Retype, with no pictures, each line from the one that holds "You are a computer-use agent." through the last line of the entries below, both included.
===============
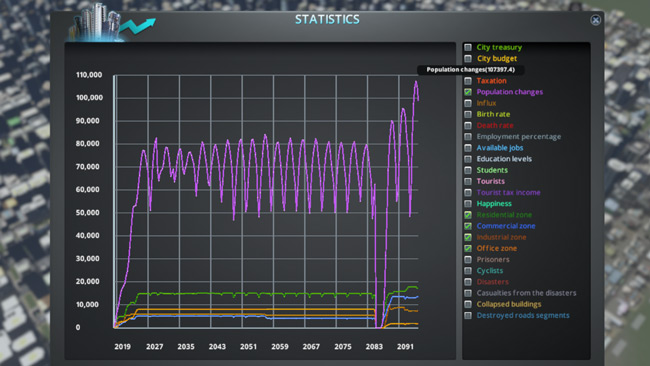The height and width of the screenshot is (366, 650).
Task: Close the Statistics window
Action: (x=595, y=20)
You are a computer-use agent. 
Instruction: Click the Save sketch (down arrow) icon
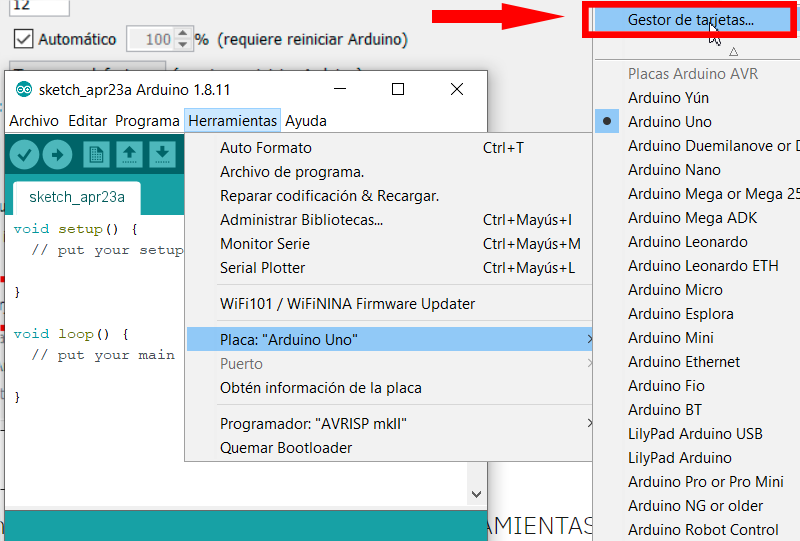(162, 155)
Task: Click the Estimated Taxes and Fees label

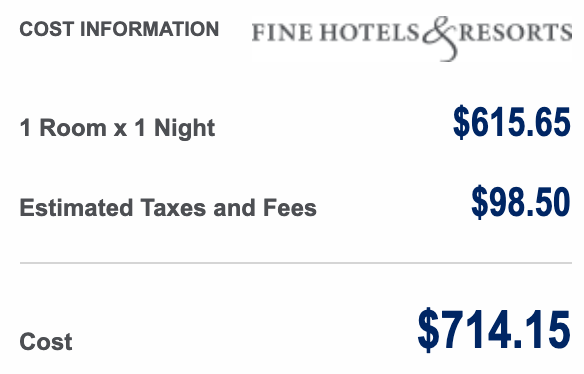Action: (168, 208)
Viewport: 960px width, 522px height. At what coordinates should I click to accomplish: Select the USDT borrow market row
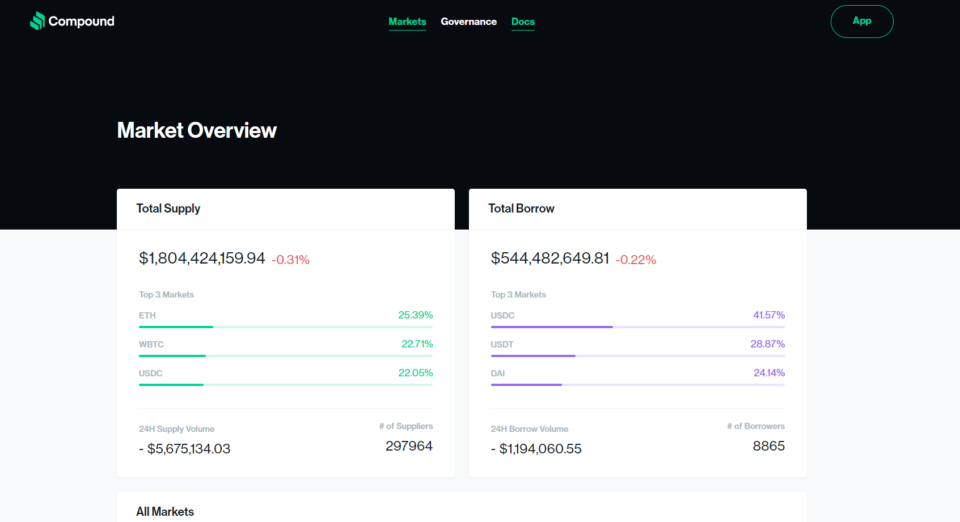click(637, 348)
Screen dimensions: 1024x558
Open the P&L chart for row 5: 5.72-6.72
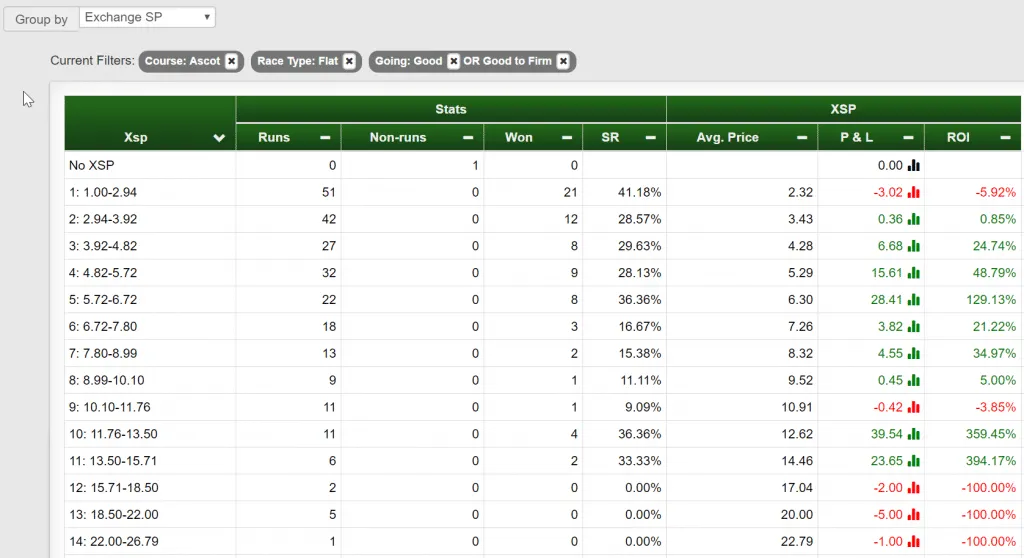(914, 299)
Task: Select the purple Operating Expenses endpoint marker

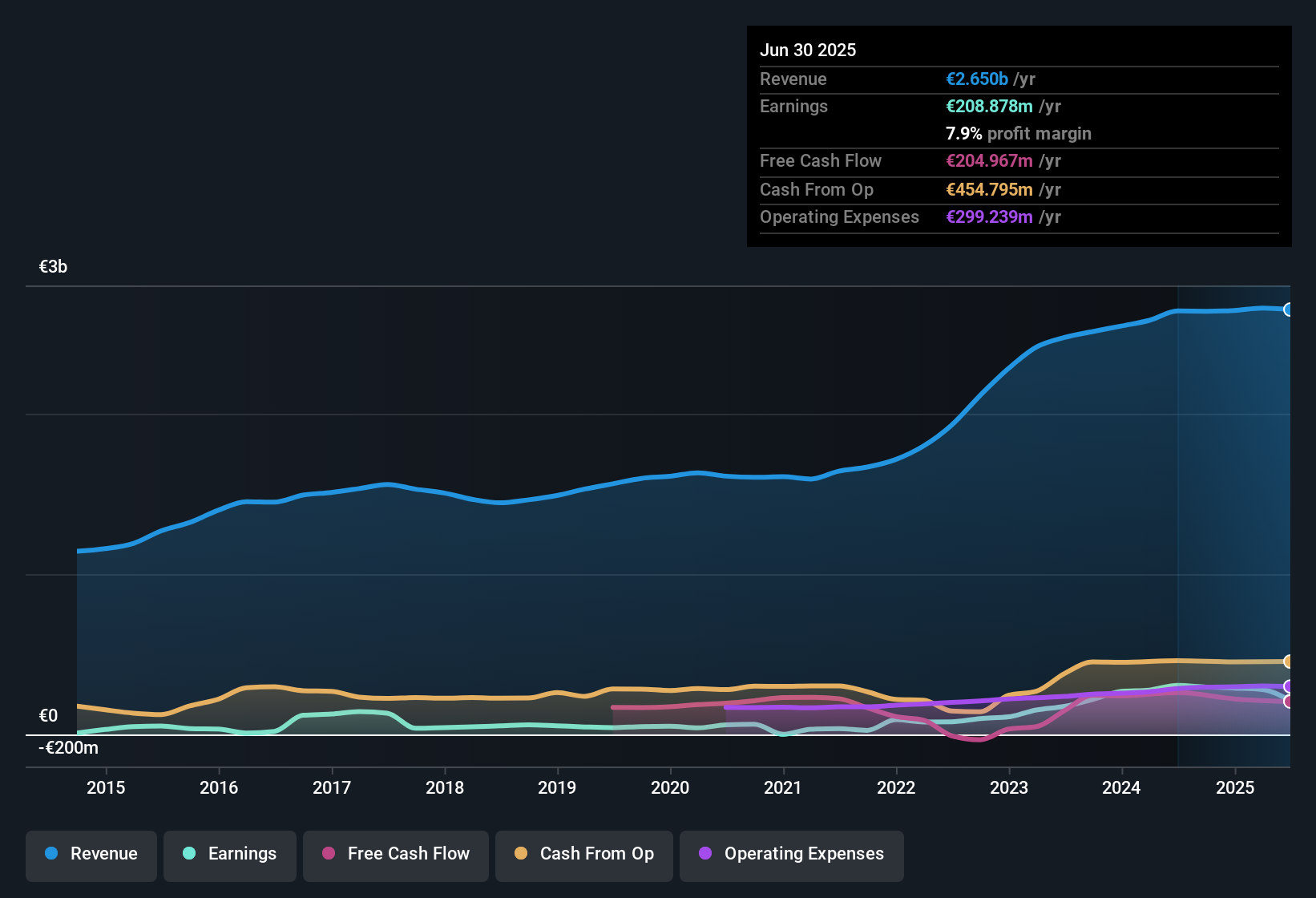Action: point(1288,686)
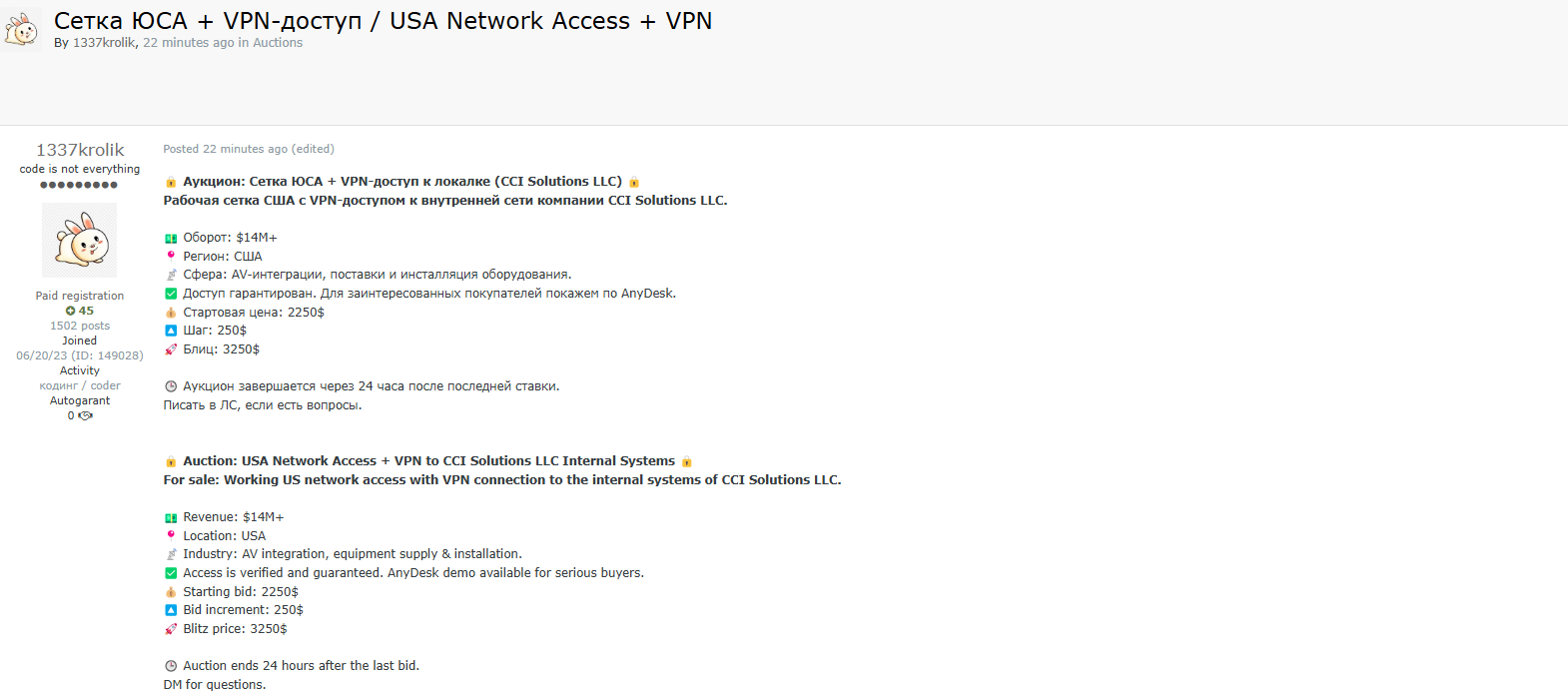This screenshot has height=694, width=1568.
Task: Click the Posted 22 minutes ago timestamp
Action: tap(226, 149)
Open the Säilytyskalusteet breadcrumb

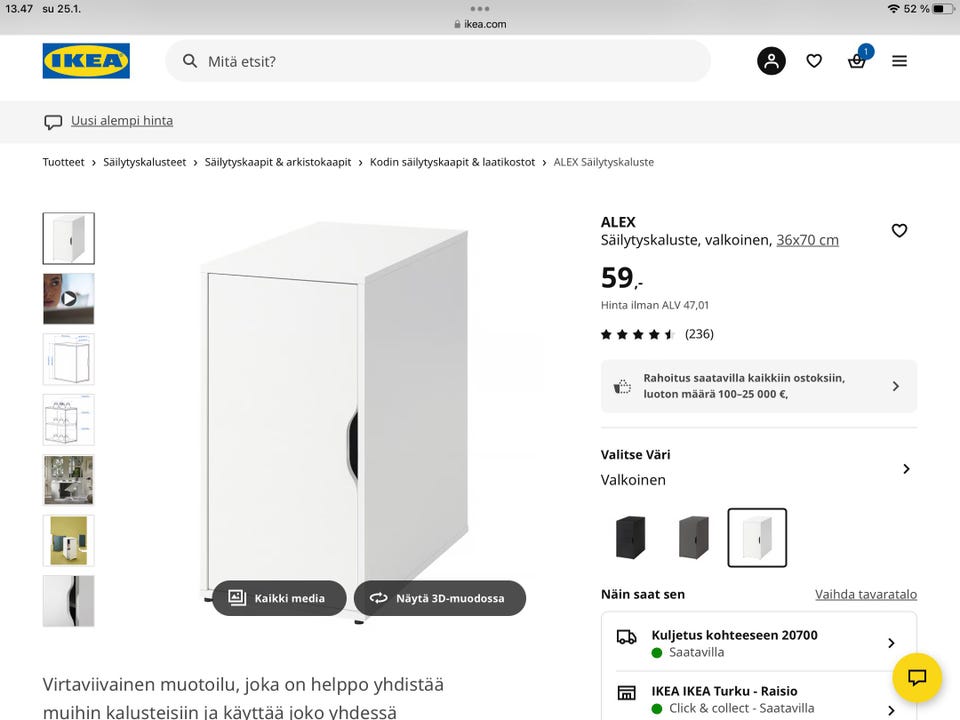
===============
- _Response below_
You are a computer-use agent. 
Instruction: Click the Save sketch (down arrow) icon
(162, 155)
Task: Click the Estimated Taxes and Fees label

Action: (168, 208)
Viewport: 960px width, 522px height. At what coordinates should I click to accomplish: Select the USDT borrow market row
click(637, 348)
Screen dimensions: 1024x558
Open the P&L chart for row 5: 5.72-6.72
(914, 299)
Task: Select the purple Operating Expenses endpoint marker

Action: point(1288,686)
This screenshot has height=694, width=1568.
Task: Click the Posted 22 minutes ago timestamp
Action: tap(226, 149)
Open the Säilytyskalusteet breadcrumb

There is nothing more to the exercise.